The history goes like this: once the civil rights movement put an emphasis on racism and it became less acceptable to be as overtly racist as before, politicians had to play a certain hand in order to appeal to them without coming off with their blatant biases. With LBJ dismantling Jim Crow laws as they were, it gave an opportunity for Nixon to appeal to republican voters in the South — this appeal being known as the Southern Strategy.
With many Southern voters angry from the recent Civil Rights Act, they were easy to sway to the Republican side using covert tactics like economic policies, seemingly innocent social policies, and the ever-so-frustrating states rights rhetoric.
While Nixon may have been talking about hard on crime and criminal justice — in reality he was strategically targeting the black community and trying to ease the white anxiety the majority was feeling around this time.
Just after two terms of a successful black president, Black Lives Matter becoming one of the center movements of the decade, a huge focus on racism and xenophobia — the stage was set for white anxiety to set in, providing a perfect set up for dog whistle politics to be used.
And they were, many times over.
When politicians today reference the safety of women in defense of inclusive bathroom bills, they’re covertly giving defense to the transphobia that is really behind the legislation.

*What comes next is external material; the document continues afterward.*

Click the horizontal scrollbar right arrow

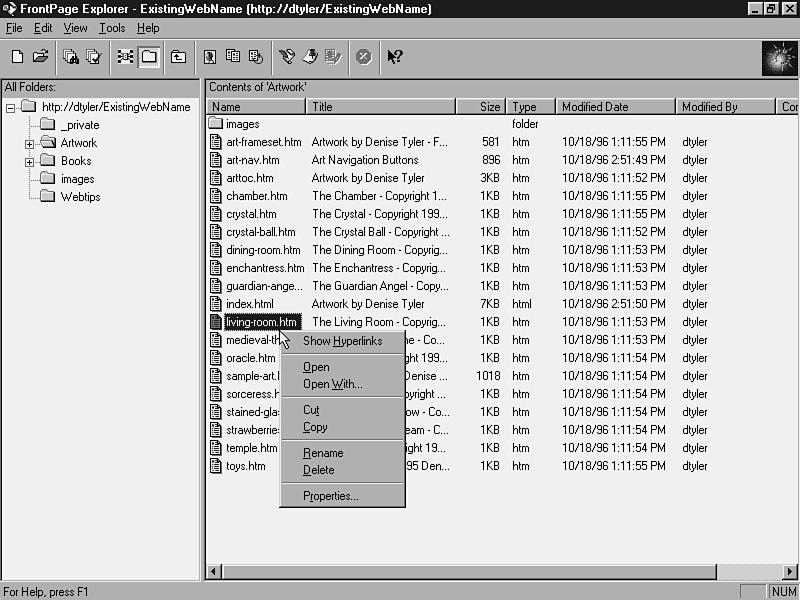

When same-sex marriage was legalized in the United States, politicians immediately shouted for states rights and limited government, appealing to the homophobic beliefs of those against the court ruling. When Hillary Clinton referenced superpredators in 1996, it was alluding to the black community as she painted them as “no conscious, no empathy.” When Donald Trump references national security in his travel ban, it’s a clear attack on Muslims and uses the mask of national security to cover it.
While my class focused on dog whistle politics as a part of the past, it became really clear to me that politicians use this strategy every day — and have used it for most of America’s history.

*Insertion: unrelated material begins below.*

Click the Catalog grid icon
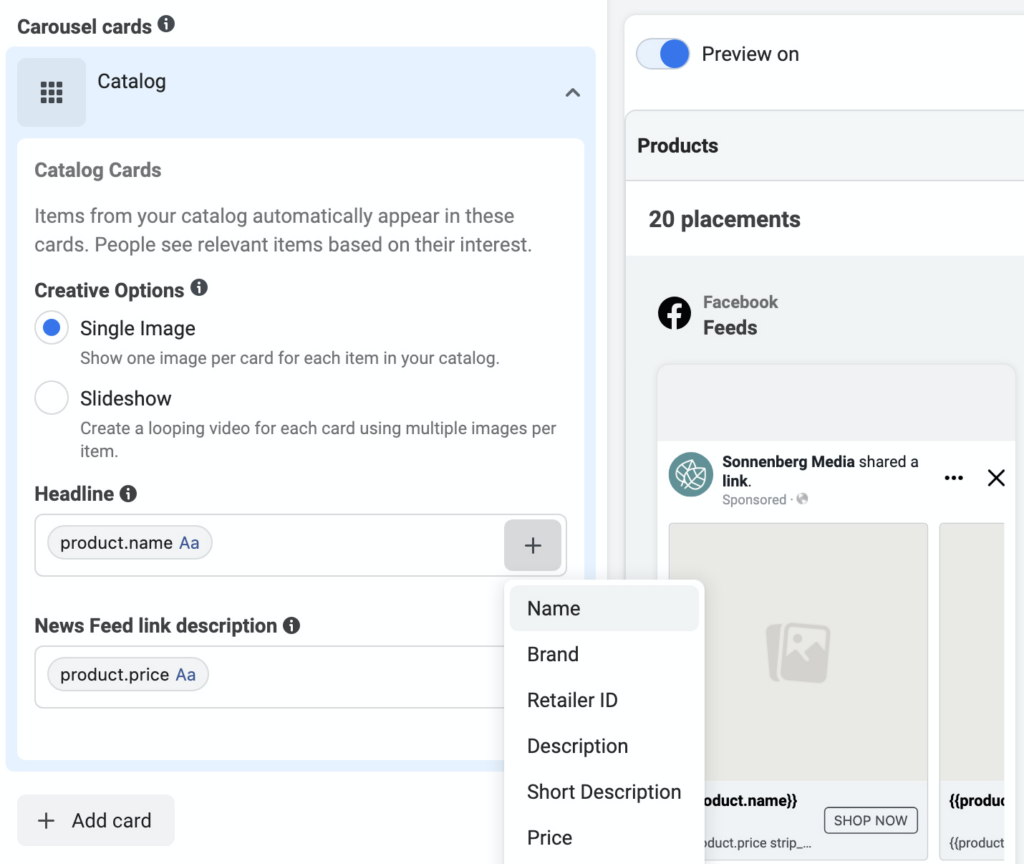point(51,92)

Jim Crow laws were masked as anything but segregation, racism, and voter suppression. Slavery was masked as an economic necessity and not a dehumanization of an entire race for the benefit of white people. Today, we have our laws that are meant to target black, brown, queer, trans, Muslim, and poor people — all under the guise of economic benefits, responsibility of the individual, religious freedom, and other phrases used to give the majority relief of ignorance.
The class also touched on how dog whistle politics also persuaded working class individuals to vote against their best interests just to ease their white anxiety. Just like with today, we’re seeing Trump voters getting their healthcare taken away, Meals on Wheels being cut under the new budget, and the revelation that American taxpayers would pay for the hypothetical wall on the Southern border. However, they still chose to vote for Trump due to his ways of appealing to their white anxiety and racial biases. The rest of the risks associated with his administration and his flaws were negligible thanks to the way he affirmed and popularized their biases.
They heard the covert protections of their whiteness — the dog whistle — and ignored any and all ways that Trump could hurt them. It pulled the voters in, it kept them on the line, and left them out to dry once it was too late. It’s the essence of their strategy, but it gets fallen for each time.
I found learning about the history of dog whistle politics and how they are still in effect today very eye opening, and it was able to give me a term to put with all the subtle bigotry that is so common in politics today. Some people, especially for politicians on the partisan divide that they’re very passionate for, choose to take their favorite politicians’ policies at their surface level meaning without looking for the hidden meanings that linger beneath.